Il Miracolo, accompagnée d’une illustration musicale où se mêlent musique classique, électronique et chansons (dont l’assez ringarde Il Mondo par Jimmy Fontana, pendant le générique) déroule, sur huit jours, un par épisode, un récit curieusement découpé, entrecoupé de flashbacks et de séquences oniriques, avec un assez bon approfondissement des personnages principaux et un regard caustique sur l’Italie (peut-être annonciateur de l’improbable alliance conclue en 2018 entre la Ligue et le Mouvement cinq étoiles) dans un mélange de burlesque, de drame, de comédie, de violence, voire d’horreur, avec une bonne rasade de fantastique et une dose de policier avec l’enquête pour trouver la provenance de la statuette que n’a pas voulu révéler le mafioso.
« Une série construite de la même manière que je construis mes livres, c’est-à-dire que je m’inspire de différents genres et je les inclus dans mes histoires », déclarait Niccolò Ammaniti dans une interview à Séries Mania qui lui a accordé le Prix spécial du jury.
La fin ouverte appelle une suite. Mais, selon les ragots qui ont couru au terme de la diffusion de la série par ARTE, le 24 janvier, pour qu’arrive une saison 2, il faudrait… un miracle !
Il Miracolo (8 épisodes d’une durée cumulée de 390 minutes) et ses suppléments (24 minutes) tiennent sur deux Blu-ray BD-50 logés dans un boîtier de 11 mm, glissé dans un étui.
Le menu animé et musical propose la série dans sa version originale au format DTS-HD Master Audio 2.0 stéréo avec sous-titres imposés (mais idéalement placés sous l’image, sur la bande noire) et dans deux doublages, en français, plutôt réussi, au format DTS-HD MA 5.1 et en allemand, au format DTS-HD MA 2.0 stéréo.
Un choix discutable, le format le plus évolué étant généralement réservé à la version originale.

==================================================

Questions sur le texte
**A)** Selon le passage sur la série Il Miracolo, quel prix Séries Mania a-t-il accordé à Niccolò Ammaniti ?
**B)** Extrayez du passage sur la série Il Miracolo le texte qui va de « Le menu animé » jusqu'à « la version originale. » inclus, sans rien y changer.

Données extraites
==================================================

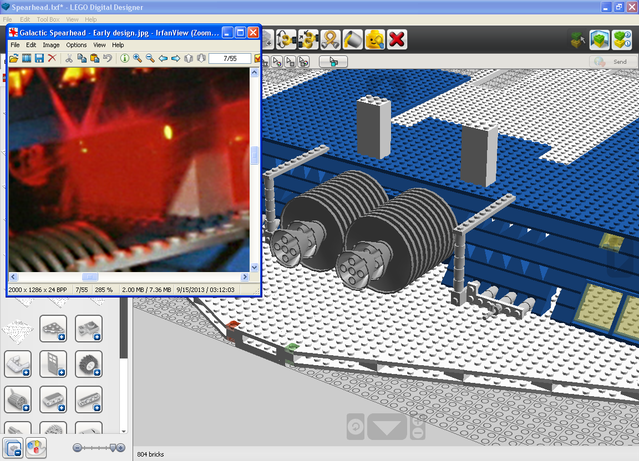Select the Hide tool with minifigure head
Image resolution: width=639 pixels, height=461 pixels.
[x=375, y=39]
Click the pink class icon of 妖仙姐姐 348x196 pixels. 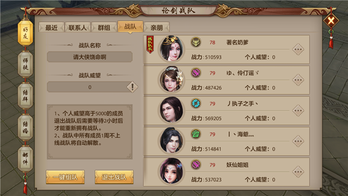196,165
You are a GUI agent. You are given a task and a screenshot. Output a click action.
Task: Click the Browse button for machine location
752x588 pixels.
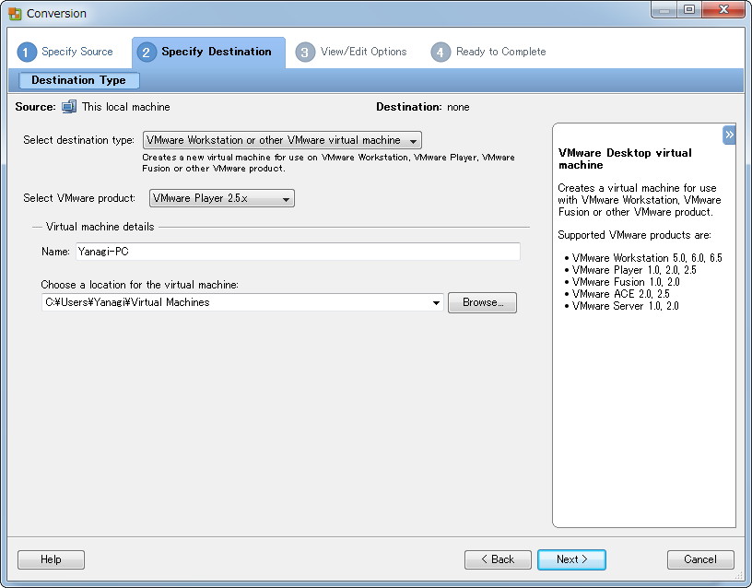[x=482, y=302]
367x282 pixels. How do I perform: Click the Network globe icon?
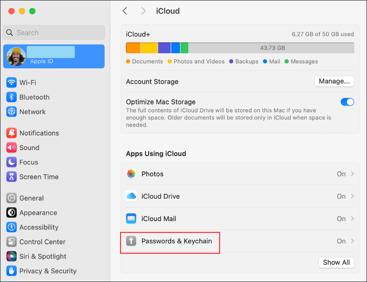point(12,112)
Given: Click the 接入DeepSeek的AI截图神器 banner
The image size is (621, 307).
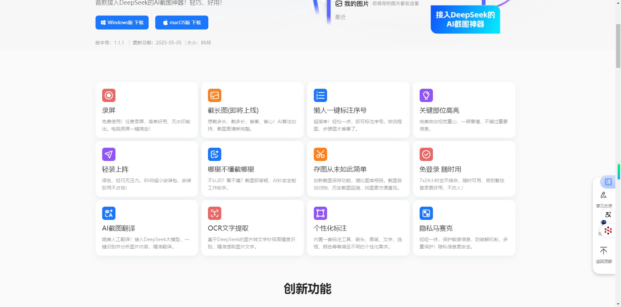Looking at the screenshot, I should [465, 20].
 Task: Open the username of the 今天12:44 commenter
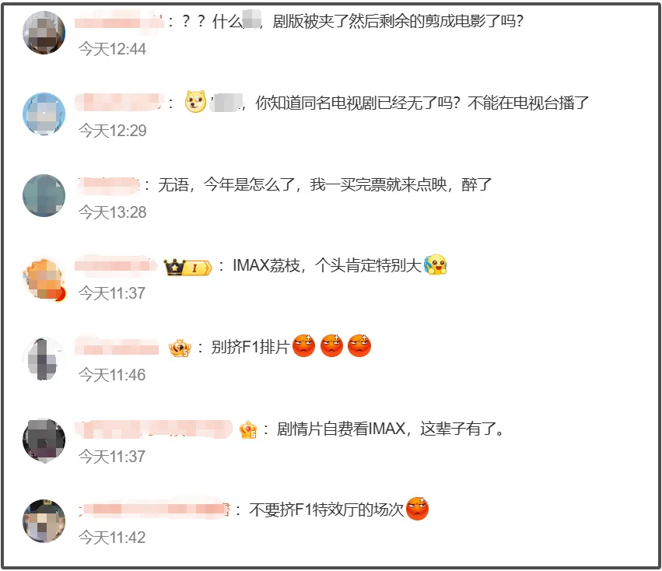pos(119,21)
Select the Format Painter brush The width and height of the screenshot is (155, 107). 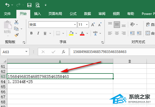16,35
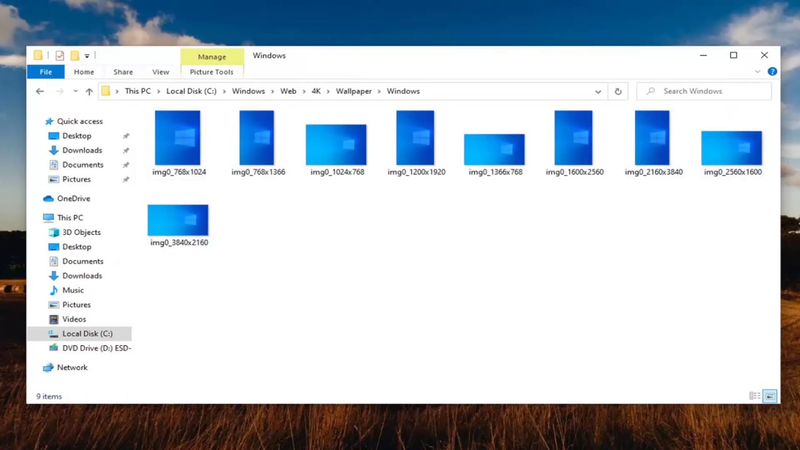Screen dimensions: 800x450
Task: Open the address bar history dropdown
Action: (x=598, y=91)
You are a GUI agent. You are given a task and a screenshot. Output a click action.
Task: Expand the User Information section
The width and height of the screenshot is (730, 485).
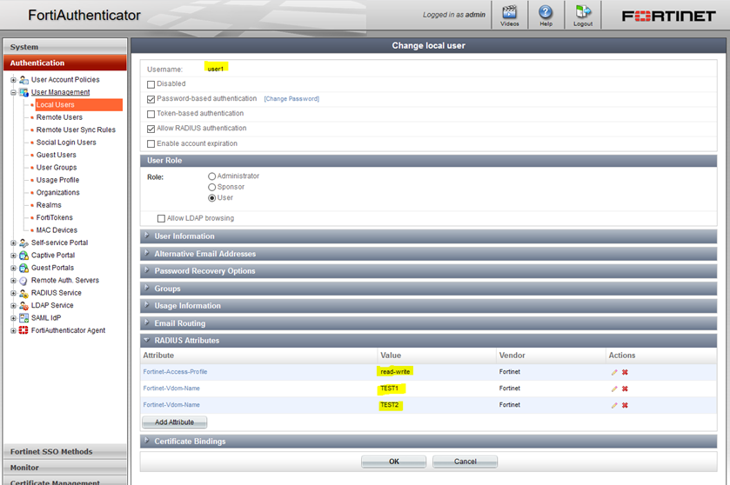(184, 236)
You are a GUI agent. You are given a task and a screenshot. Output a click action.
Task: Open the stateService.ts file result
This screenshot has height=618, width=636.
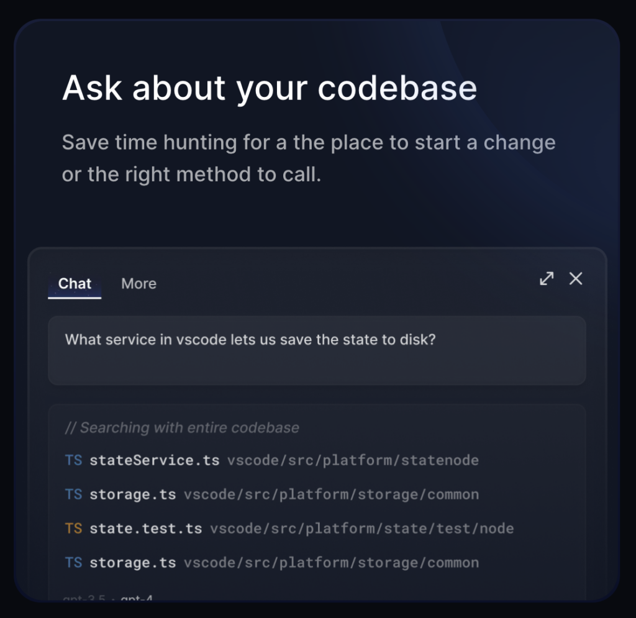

==================================================

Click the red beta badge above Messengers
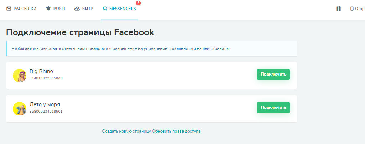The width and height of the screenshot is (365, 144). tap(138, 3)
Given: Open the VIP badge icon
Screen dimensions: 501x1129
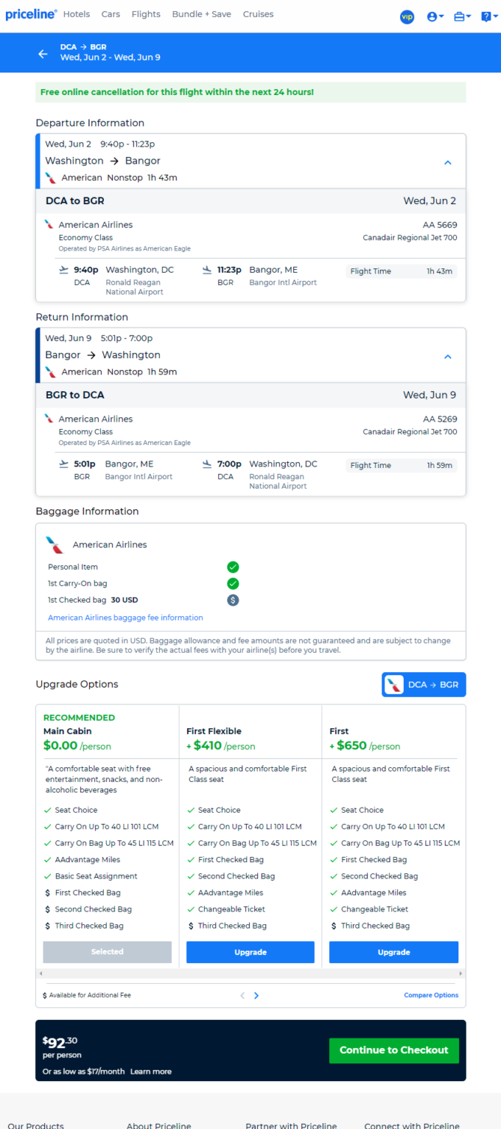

==================================================

Vos réponses
**A)** Le Prix spécial du jury.

**B)**
Le menu animé et musical propose la série dans sa version originale au format DTS-HD Master Audio 2.0 stéréo avec sous-titres imposés (mais idéalement placés sous l’image, sur la bande noire) et dans deux doublages, en français, plutôt réussi, au format DTS-HD MA 5.1 et en allemand, au format DTS-HD MA 2.0 stéréo.
Un choix discutable, le format le plus évolué étant généralement réservé à la version originale.